Quando sono davvero utili gli studi con i topi?

Ultimo aggiornamento: 22 novembre 2024

Quando sono davvero utili gli studi con i topi?

Un nuovo metodo potrebbe consentire ai ricercatori di sapere in anticipo se la riproduzione di una malattia in un animale di laboratorio è sufficientemente affidabile per gli scopi di una ricerca

Gli animali di laboratorio sono indispensabili nella ricerca di base e nella fase preclinica dello sviluppo di nuove terapie. Dato che coinvolgono esseri viventi, il dibattito etico sul loro utilizzo è sempre molto acceso. Spesso tuttavia non si considera che i ricercatori sono i primi a limitare questo tipo di studi solo ai casi in cui non ci sono alternative. Un ambito di ricerca specifico si occupa inoltre di ridurre il ricorso agli animali di laboratorio e trovare nuove soluzioni. Ne è un esempio il recente studio condotto da alcuni ricercatori dell’Università di Pittsburgh, negli Stati Uniti, che ha presentato un nuovo metodo per stabilire quanto la riproduzione di una malattia in un tipo di animale si avvicini a ciò che accade negli esseri umani. Questo approccio potrebbe permettere ai ricercatori di evitare di condurre esperimenti dai risultati non replicabili nei pazienti.

▶ _Esplora il materiale_:
**a)** Secondo il testo sugli studi con i topi, quale università ha condotto il recente studio che presenta il nuovo metodo?
**b)** Prosegui il testo sugli studi con i topi a partire dalla sua ultima frase.

(Voci di dati archiviate)
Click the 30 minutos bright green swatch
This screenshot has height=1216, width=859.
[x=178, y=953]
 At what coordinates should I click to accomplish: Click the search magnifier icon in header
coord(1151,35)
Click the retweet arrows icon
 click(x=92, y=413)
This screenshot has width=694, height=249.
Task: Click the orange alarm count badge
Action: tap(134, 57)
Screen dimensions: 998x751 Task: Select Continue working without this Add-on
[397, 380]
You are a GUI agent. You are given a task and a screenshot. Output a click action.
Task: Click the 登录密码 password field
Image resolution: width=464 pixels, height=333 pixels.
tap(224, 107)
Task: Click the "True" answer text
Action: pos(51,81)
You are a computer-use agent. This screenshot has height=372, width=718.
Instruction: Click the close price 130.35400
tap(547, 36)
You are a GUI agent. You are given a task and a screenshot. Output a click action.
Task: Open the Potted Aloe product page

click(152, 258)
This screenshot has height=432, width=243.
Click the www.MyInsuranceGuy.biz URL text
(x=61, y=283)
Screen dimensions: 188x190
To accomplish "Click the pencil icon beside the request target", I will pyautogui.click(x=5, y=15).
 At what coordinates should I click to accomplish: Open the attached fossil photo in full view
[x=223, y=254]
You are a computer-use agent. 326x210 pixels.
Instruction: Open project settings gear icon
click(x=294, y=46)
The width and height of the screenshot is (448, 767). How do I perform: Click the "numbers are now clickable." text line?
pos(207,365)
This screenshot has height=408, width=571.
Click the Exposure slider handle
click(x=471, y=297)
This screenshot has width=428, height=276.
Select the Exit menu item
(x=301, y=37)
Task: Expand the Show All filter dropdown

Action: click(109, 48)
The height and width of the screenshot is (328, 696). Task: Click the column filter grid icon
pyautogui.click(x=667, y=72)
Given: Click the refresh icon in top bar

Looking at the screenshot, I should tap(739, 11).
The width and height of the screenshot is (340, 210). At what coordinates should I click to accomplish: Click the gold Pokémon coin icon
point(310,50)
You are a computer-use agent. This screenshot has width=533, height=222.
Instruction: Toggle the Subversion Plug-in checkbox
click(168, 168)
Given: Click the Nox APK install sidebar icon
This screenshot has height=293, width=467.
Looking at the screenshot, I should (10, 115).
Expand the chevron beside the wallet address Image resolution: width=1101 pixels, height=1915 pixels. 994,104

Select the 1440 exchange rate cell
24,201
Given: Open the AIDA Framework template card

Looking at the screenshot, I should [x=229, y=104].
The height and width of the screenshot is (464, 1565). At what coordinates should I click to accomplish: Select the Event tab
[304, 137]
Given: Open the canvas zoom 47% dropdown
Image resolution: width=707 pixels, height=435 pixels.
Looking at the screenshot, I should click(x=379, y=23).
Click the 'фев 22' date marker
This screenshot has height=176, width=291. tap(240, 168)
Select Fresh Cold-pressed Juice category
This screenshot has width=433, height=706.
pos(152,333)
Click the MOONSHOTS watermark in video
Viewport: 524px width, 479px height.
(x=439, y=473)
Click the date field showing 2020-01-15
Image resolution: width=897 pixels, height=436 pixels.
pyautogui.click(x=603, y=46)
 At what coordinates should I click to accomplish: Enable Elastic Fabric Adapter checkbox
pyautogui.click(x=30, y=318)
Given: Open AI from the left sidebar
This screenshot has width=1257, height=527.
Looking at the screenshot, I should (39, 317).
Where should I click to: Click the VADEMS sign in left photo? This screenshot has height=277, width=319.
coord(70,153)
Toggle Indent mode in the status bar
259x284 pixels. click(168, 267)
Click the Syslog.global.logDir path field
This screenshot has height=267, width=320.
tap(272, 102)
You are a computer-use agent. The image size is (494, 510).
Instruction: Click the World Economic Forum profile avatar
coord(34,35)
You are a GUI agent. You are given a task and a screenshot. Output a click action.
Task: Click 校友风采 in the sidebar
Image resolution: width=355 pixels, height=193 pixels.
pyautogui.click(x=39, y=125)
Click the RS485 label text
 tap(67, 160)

▶ _Risultati attesi_:
**a)** L'Università di Pittsburgh, negli Stati Uniti.

**b)**
Il CAMO

Il rischio è diventato particolarmente evidente nel 2013 e 2014, quando due indagini, pubblicate sulla rivista Proceedings of the National Academy of Sciences (PNAS), hanno cercato di dimostrare la somiglianza tra le malattie infiammatorie di diversi topi di laboratorio e le malattie corrispondenti negli esseri umani. Nonostante i ricercatori fossero partiti dagli stessi dati, le conclusioni che hanno tratto erano opposte. In un articolo si affermava che gli animali in questione erano modelli efficaci per studiare le malattie, mentre nell’altro si diceva, al contrario, che non lo erano. Questa incongruenza si poteva spiegare col fatto che i due gruppi di ricerca avevano fissato valori soglia differenti per le loro analisi.

Basandosi su questi presupposti, il gruppo di ricercatori di Pittsburgh, esperti in biostatistica, ha pensato di sviluppare uno schema di valutazione le cui soglie di partenza non fossero arbitrarie, ma calcolate in modo più preciso con il metodo CAMO (Congruence Analysis for Model Organisms). Si assegnavano punteggi di concordanza o discordanza sulla base delle variabili dei dati, incorporando poi informazioni sui meccanismi molecolari e sulla struttura del DNA. I ricercatori sono quindi ritornati sui due studi controversi e hanno applicato il CAMO alle sei condizioni infiammatorie analizzate. Alla fine delle loro indagini, hanno riscontrato una congruenza positiva tra topi ed esseri umani per due di esse e una negativa per altre due. Per le restanti due, i dati non erano sufficienti per trarre conclusioni definitive.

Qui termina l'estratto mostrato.